START SOURCE INFORMATION

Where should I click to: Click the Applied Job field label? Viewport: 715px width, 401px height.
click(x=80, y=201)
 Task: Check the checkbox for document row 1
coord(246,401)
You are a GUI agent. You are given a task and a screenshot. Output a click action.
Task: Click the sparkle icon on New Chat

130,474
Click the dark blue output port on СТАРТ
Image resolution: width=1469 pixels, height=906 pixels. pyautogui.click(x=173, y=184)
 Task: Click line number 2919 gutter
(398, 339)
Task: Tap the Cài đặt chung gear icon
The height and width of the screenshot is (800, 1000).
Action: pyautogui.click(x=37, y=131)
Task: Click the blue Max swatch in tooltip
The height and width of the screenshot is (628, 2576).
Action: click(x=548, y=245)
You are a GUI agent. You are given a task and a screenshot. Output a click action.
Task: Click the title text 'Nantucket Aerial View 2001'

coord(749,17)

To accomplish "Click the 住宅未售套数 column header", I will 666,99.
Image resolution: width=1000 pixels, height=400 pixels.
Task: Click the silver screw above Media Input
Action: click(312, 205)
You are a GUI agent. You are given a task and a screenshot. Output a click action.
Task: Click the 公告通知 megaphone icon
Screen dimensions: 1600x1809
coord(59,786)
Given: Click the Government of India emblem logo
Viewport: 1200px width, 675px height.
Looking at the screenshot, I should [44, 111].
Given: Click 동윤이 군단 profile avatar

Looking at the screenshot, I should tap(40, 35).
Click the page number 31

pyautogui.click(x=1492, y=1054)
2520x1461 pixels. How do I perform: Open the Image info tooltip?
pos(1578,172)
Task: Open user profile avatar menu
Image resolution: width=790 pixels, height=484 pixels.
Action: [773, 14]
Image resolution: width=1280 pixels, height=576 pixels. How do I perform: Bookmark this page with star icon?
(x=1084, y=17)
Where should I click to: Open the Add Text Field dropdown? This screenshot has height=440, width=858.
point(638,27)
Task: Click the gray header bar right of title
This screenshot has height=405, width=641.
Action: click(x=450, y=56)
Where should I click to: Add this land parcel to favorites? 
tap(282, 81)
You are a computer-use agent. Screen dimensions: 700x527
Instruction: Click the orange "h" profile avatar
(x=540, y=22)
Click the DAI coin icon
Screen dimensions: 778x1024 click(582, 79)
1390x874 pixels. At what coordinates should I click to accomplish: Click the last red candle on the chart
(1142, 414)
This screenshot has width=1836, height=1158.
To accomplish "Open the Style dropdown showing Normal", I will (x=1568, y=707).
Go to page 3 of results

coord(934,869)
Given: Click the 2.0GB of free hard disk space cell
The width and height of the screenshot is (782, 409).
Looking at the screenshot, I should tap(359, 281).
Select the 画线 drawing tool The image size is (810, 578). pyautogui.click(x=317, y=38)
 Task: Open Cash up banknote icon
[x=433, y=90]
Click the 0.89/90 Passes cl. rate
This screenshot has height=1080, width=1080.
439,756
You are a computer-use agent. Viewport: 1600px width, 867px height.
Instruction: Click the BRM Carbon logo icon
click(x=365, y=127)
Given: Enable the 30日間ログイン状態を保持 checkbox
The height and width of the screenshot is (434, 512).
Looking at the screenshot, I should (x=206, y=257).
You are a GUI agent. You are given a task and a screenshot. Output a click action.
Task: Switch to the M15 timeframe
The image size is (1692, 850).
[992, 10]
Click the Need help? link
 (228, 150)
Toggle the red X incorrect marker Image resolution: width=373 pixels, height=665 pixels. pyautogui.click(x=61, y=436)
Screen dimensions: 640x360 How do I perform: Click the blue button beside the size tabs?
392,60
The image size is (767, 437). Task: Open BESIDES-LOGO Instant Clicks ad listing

END SOURCE INFORMATION

WHAT THIS TASK INVOLVES: Write every entry out again exactly.

RESULT OF THE EXERCISE:
Where should I click to: Click the Applied Job field label? Viewport: 715px width, 401px height.
click(x=80, y=201)
 Task: Check the checkbox for document row 1
coord(246,401)
You are a GUI agent. You are given a task and a screenshot. Output a click action.
Task: Click the sparkle icon on New Chat

130,474
Click the dark blue output port on СТАРТ
Image resolution: width=1469 pixels, height=906 pixels. pyautogui.click(x=173, y=184)
 Task: Click line number 2919 gutter
(398, 339)
Task: Tap the Cài đặt chung gear icon
The height and width of the screenshot is (800, 1000).
Action: pyautogui.click(x=37, y=131)
Task: Click the blue Max swatch in tooltip
The height and width of the screenshot is (628, 2576).
Action: click(x=548, y=245)
You are a GUI agent. You are given a task and a screenshot. Output a click action.
Task: Click the title text 'Nantucket Aerial View 2001'

coord(749,17)

To accomplish "Click the 住宅未售套数 column header", I will 666,99.
Image resolution: width=1000 pixels, height=400 pixels.
Task: Click the silver screw above Media Input
Action: click(312, 205)
You are a GUI agent. You are given a task and a screenshot. Output a click action.
Task: Click the 公告通知 megaphone icon
Screen dimensions: 1600x1809
coord(59,786)
Given: Click the Government of India emblem logo
Viewport: 1200px width, 675px height.
Looking at the screenshot, I should [44, 111].
Given: Click 동윤이 군단 profile avatar

Looking at the screenshot, I should tap(40, 35).
Click the page number 31

pyautogui.click(x=1492, y=1054)
2520x1461 pixels. How do I perform: Open the Image info tooltip?
pos(1578,172)
Task: Open user profile avatar menu
Image resolution: width=790 pixels, height=484 pixels.
Action: [773, 14]
Image resolution: width=1280 pixels, height=576 pixels. How do I perform: Bookmark this page with star icon?
(x=1084, y=17)
Where should I click to: Open the Add Text Field dropdown? This screenshot has height=440, width=858.
point(638,27)
Task: Click the gray header bar right of title
This screenshot has height=405, width=641.
Action: click(x=450, y=56)
Where should I click to: Add this land parcel to favorites? 
tap(282, 81)
You are a computer-use agent. Screen dimensions: 700x527
Instruction: Click the orange "h" profile avatar
(x=540, y=22)
Click the DAI coin icon
Screen dimensions: 778x1024 click(582, 79)
1390x874 pixels. At what coordinates should I click to accomplish: Click the last red candle on the chart
(1142, 414)
This screenshot has width=1836, height=1158.
To accomplish "Open the Style dropdown showing Normal", I will (x=1568, y=707).
Go to page 3 of results

coord(934,869)
Given: Click the 2.0GB of free hard disk space cell
The width and height of the screenshot is (782, 409).
Looking at the screenshot, I should tap(359, 281).
Select the 画线 drawing tool The image size is (810, 578). pyautogui.click(x=317, y=38)
 Task: Open Cash up banknote icon
[x=433, y=90]
Click the 0.89/90 Passes cl. rate
This screenshot has height=1080, width=1080.
439,756
You are a computer-use agent. Viewport: 1600px width, 867px height.
Instruction: Click the BRM Carbon logo icon
click(x=365, y=127)
Given: Enable the 30日間ログイン状態を保持 checkbox
The height and width of the screenshot is (434, 512).
Looking at the screenshot, I should (x=206, y=257).
You are a GUI agent. You are given a task and a screenshot. Output a click action.
Task: Switch to the M15 timeframe
The image size is (1692, 850).
[992, 10]
Click the Need help? link
 (228, 150)
Toggle the red X incorrect marker Image resolution: width=373 pixels, height=665 pixels. pyautogui.click(x=61, y=436)
Screen dimensions: 640x360 How do I perform: Click the blue button beside the size tabs?
392,60
The image size is (767, 437). Task: Open BESIDES-LOGO Instant Clicks ad listing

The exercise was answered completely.